## Required action
Exercise in exact copying: restate word for word only the lines below from the one containing "Demo Cars (561, 546)" through the one containing "I was just wondering... (532, 341)", omitting any pictures.

## Records for this task
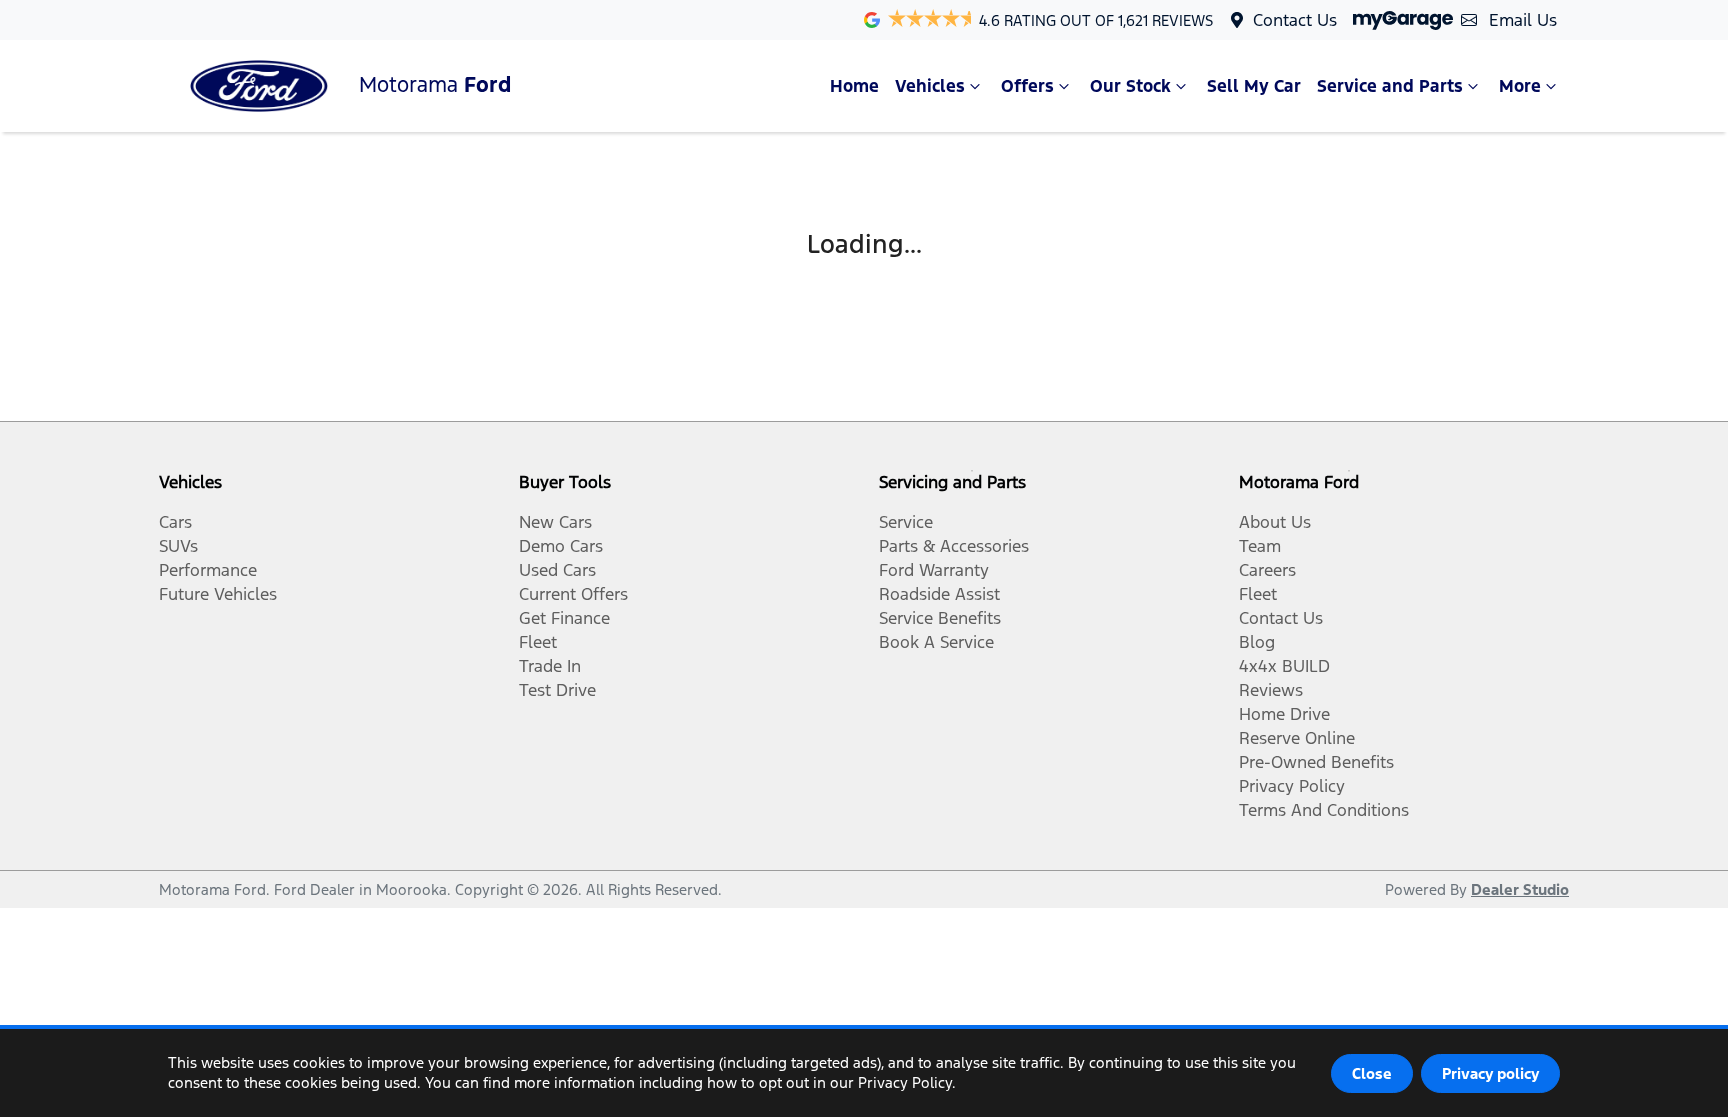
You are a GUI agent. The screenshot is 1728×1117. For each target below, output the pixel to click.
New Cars (555, 522)
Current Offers (573, 594)
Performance (208, 570)
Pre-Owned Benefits (1316, 762)
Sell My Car (1254, 86)
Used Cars (557, 570)
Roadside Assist (939, 594)
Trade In (550, 666)
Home (854, 86)
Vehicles (930, 86)
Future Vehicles (218, 594)
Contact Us (1295, 20)
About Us (1275, 522)
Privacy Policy (1292, 786)
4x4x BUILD (1284, 666)
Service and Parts (1390, 86)
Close (1372, 1073)
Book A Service (936, 642)
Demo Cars (561, 546)
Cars (175, 522)
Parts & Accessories (954, 546)
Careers (1267, 570)
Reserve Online (1297, 738)
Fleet (538, 642)
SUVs (178, 546)
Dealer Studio (1520, 889)
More (1520, 86)
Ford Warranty (934, 570)
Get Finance (564, 618)
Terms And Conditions (1324, 810)
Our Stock (1130, 86)
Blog (1257, 642)
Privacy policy (1490, 1073)
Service (906, 522)
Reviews (1271, 690)
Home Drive (1284, 714)
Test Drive (557, 690)
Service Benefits (940, 618)
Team (1260, 546)
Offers (1027, 86)
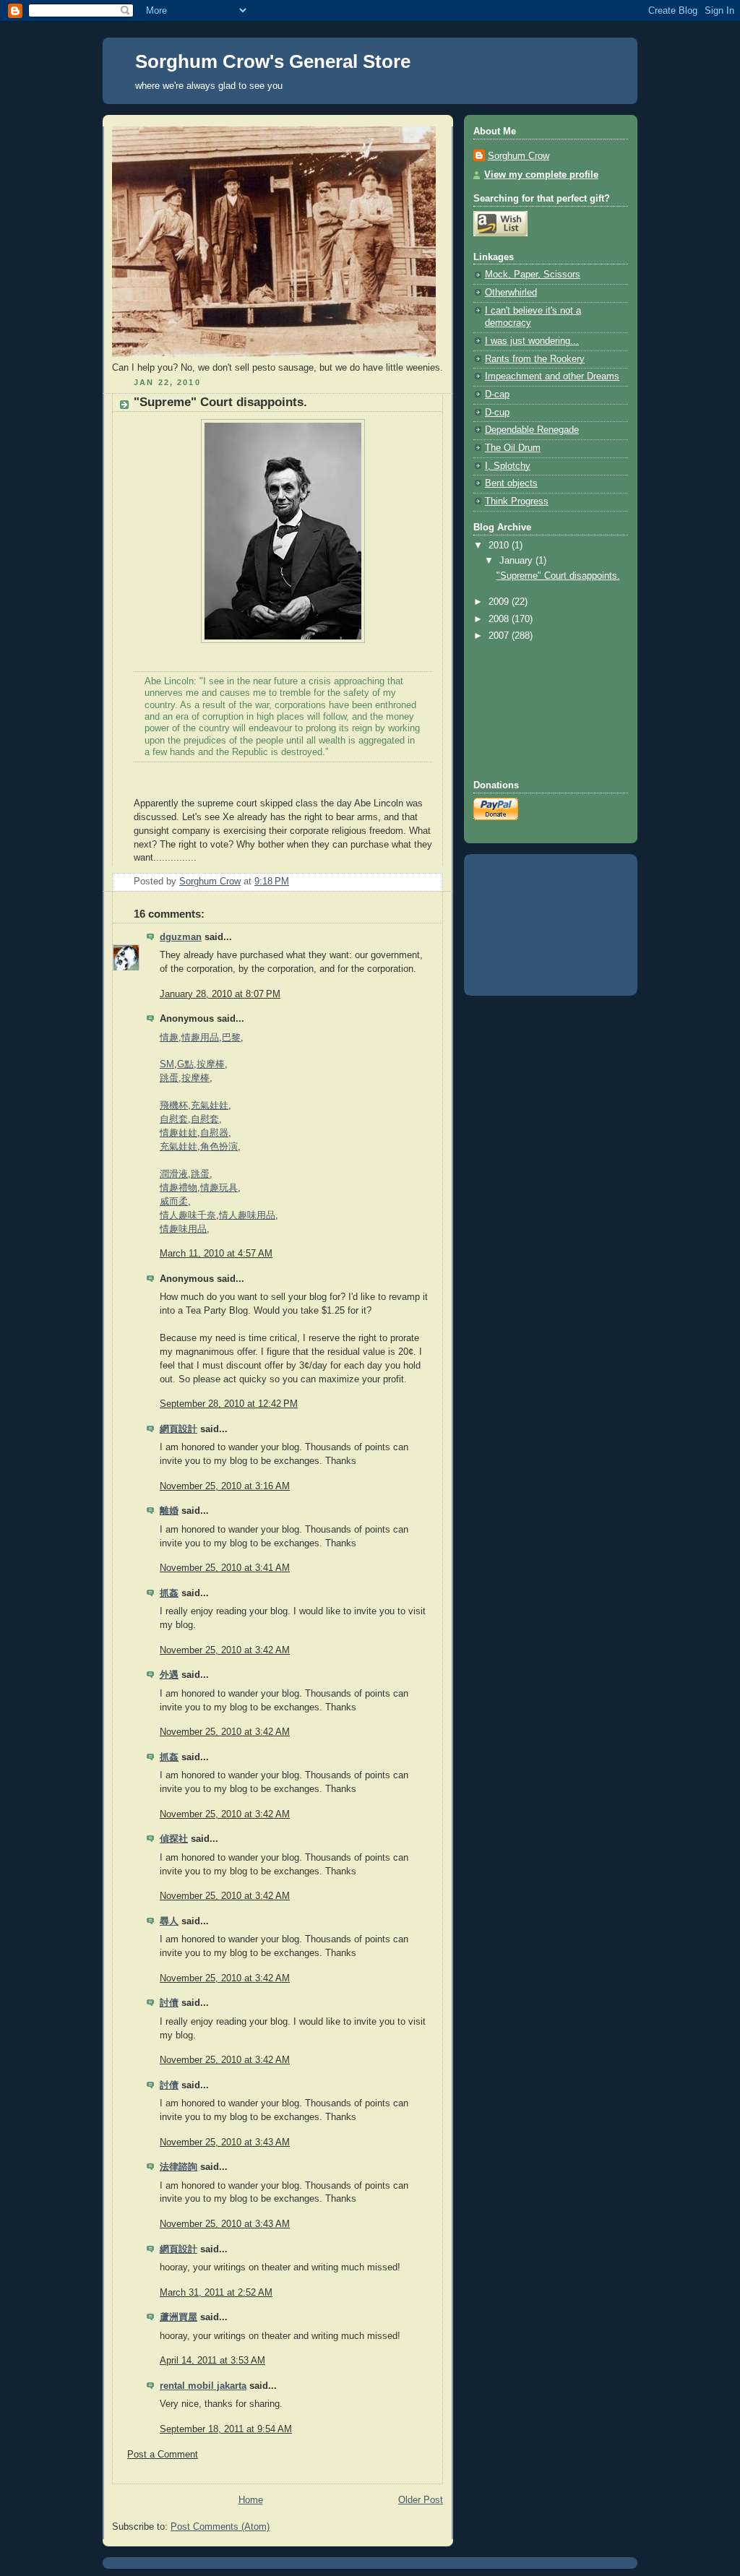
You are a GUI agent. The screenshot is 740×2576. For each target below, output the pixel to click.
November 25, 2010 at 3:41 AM (225, 1568)
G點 (185, 1064)
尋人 (169, 1921)
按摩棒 (211, 1064)
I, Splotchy (507, 466)
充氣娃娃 (209, 1105)
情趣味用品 (183, 1229)
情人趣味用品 (247, 1215)
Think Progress (516, 501)
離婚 (169, 1511)
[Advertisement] (538, 711)
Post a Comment (162, 2455)
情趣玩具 (219, 1188)
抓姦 (169, 1593)
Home (250, 2500)
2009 (500, 602)
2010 (500, 545)
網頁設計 (178, 1429)
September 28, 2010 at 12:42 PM (229, 1404)
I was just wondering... (532, 341)
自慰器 (214, 1133)
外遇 (169, 1675)
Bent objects (511, 483)
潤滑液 (174, 1174)
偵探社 (174, 1839)
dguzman (181, 937)
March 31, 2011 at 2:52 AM (216, 2293)
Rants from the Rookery (535, 359)
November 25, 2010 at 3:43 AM (225, 2142)
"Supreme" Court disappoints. (558, 576)
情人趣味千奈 (188, 1215)
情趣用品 (200, 1038)
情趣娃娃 (178, 1133)
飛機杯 (174, 1105)
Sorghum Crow (518, 156)
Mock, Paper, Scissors (532, 275)
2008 (500, 619)
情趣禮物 (178, 1188)
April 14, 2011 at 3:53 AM (212, 2361)
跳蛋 (169, 1078)
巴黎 (231, 1038)
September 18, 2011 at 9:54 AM (226, 2429)
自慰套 (174, 1119)
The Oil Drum (513, 448)
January (517, 561)
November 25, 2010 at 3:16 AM (225, 1486)
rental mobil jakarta (203, 2386)
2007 (500, 636)
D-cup (497, 413)
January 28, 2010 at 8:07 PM (220, 994)
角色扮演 (219, 1147)
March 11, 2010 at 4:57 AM (216, 1254)
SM (167, 1064)
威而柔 (174, 1202)
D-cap (497, 394)
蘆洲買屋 (178, 2317)
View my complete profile (541, 175)
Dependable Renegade (532, 430)
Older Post (420, 2500)
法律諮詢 (178, 2167)
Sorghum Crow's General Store (272, 61)
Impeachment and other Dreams (552, 376)
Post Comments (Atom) (220, 2527)
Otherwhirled (511, 293)
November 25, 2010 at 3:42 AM (225, 1650)
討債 (169, 2003)
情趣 (169, 1038)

## Completed task
Demo Cars (561, 546)
Cars (175, 522)
Parts & Accessories (954, 546)
Careers (1267, 570)
Reserve Online (1297, 738)
Fleet (538, 642)
SUVs (178, 546)
Dealer Studio (1520, 889)
More (1520, 86)
Ford Warranty (934, 570)
Get Finance (564, 618)
Terms And Conditions (1324, 810)
Our Stock (1130, 86)
Blog (1257, 642)
Privacy policy (1490, 1073)
Service (906, 522)
Reviews (1271, 690)
Home Drive (1284, 714)
Test Drive (557, 690)
Service Benefits (940, 618)
Team (1260, 546)
Offers (1027, 86)
You are a GUI agent. The screenshot is 740×2576. For each target below, output the pixel to click.
November 25, 2010 at 3:41 AM (225, 1568)
G點 (185, 1064)
尋人 (169, 1921)
按摩棒 (211, 1064)
I, Splotchy (507, 466)
充氣娃娃 (209, 1105)
情趣味用品 (183, 1229)
情人趣味用品 (247, 1215)
Think Progress (516, 501)
離婚 (169, 1511)
[Advertisement] (538, 711)
Post a Comment (162, 2455)
情趣玩具 (219, 1188)
抓姦 (169, 1593)
Home (250, 2500)
2009 (500, 602)
2010 (500, 545)
網頁設計 (178, 1429)
September 28, 2010 at 12:42 PM (229, 1404)
I was just wondering... (532, 341)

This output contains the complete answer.